Big Pharma targets Capitol Hill with 2.3 lobbyists for every lawmaker: report
By Jeff Knebel
A new investigative report has revealed the vast lobbying efforts of the pharmaceutical industry to influence health care reform.
Investigations uncovered that, in just the first half of 2009, the pharmaceutical industry spent more than $110 million on its booming lobbying efforts, which includes 2.3 drug lobbyists hovering around Capitol Hill for every member of Congress.
Big Pharma’s efforts to protect their interests in health care reform amounts to a whopping expenditure of $609,000 per day, reported Michael Scherer and Karen Tumulty for Time magazine.
“They’re getting a pretty good return on their investment,” Tumulty told CNN’s John King on Thursday. “It’s not just the lobbyists; the money goes into a lot of things.
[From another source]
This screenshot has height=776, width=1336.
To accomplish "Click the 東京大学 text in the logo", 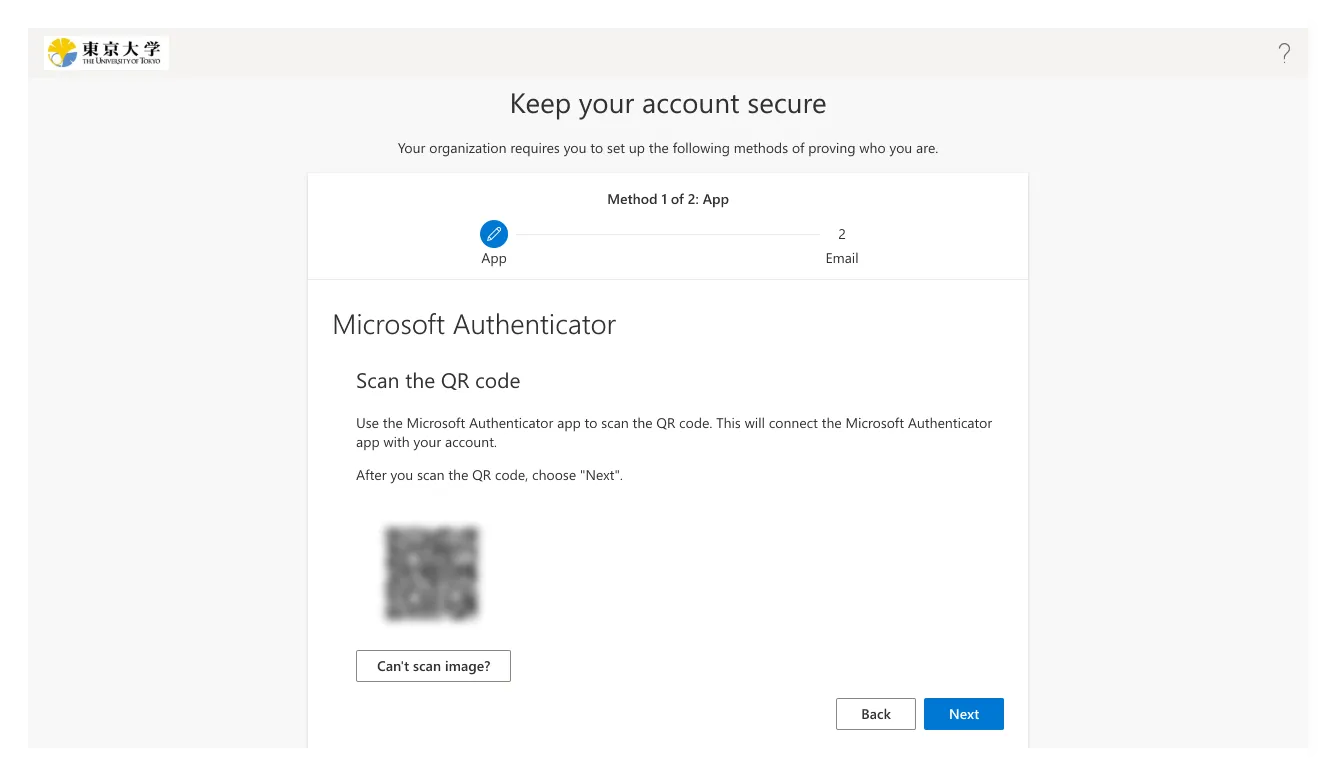I will [x=121, y=47].
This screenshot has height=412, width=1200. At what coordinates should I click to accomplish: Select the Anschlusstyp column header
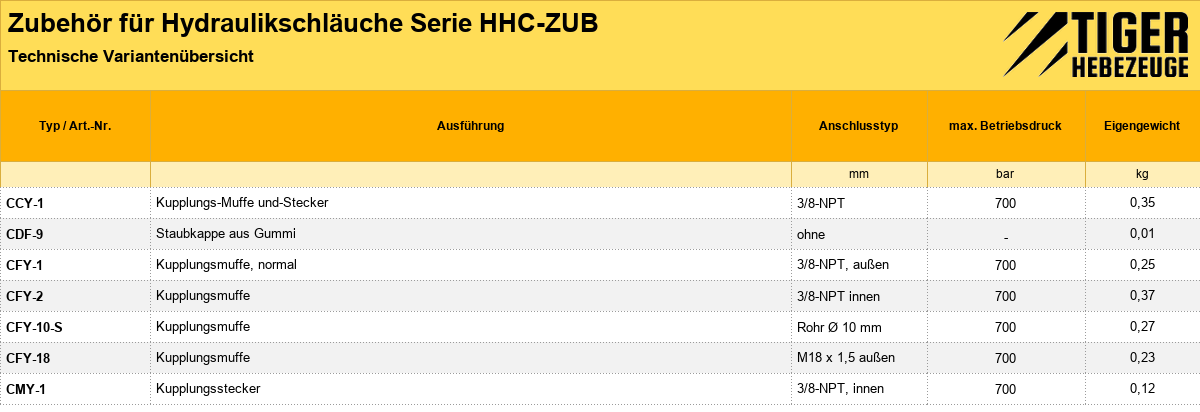pyautogui.click(x=859, y=126)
It finances a lot of so-called research, expert reports and consultant reports.
“A lot of do-good organizations are springing up with names that sound quite like beneficial organizations – but you look at them and it turns out the whole thing is being run by drug companies.”
Tumulty cited a major victory for Big Pharma earlier this year as evidence of the stronghold drug makers have on the Hill, when the House and Senate voted to extend patent protection of biotechnology drugs by an additional 12 tears.
The move, however, was opposed by the Federal Trade Commission, which argued that extending patent protection could hinder innovation and keep drug costs high.
“These bio-tech drugs are miracle drugs, and are probably going to amount to something like half of all new drugs being approved,” Tumulty said. “And the big fight right now is whether there will ever be a generic equivalent for these drugs that cost $20,000, $40,000 or even $200,000 per year to administer.”
It’s virtually impossible to trace all the money being spent in Washington to influence health care reform, Tumulty noted, because “it’s going not only into the campaign coffers of elected officials and salaries of lobbyists, but also into organizations that are essentially front groups for these interests, and into scientific-sounding consultant reports.”
Tumulty also warned that the American public could be the “losers” in all of this. “On some of these key questions you’ve got to say the lobbyists are getting pretty much everything they’re asking for,” she told CNN’s John Roberts. “And considering how important it is to bring down health care costs in the long run, I think the rest of us are the losers.”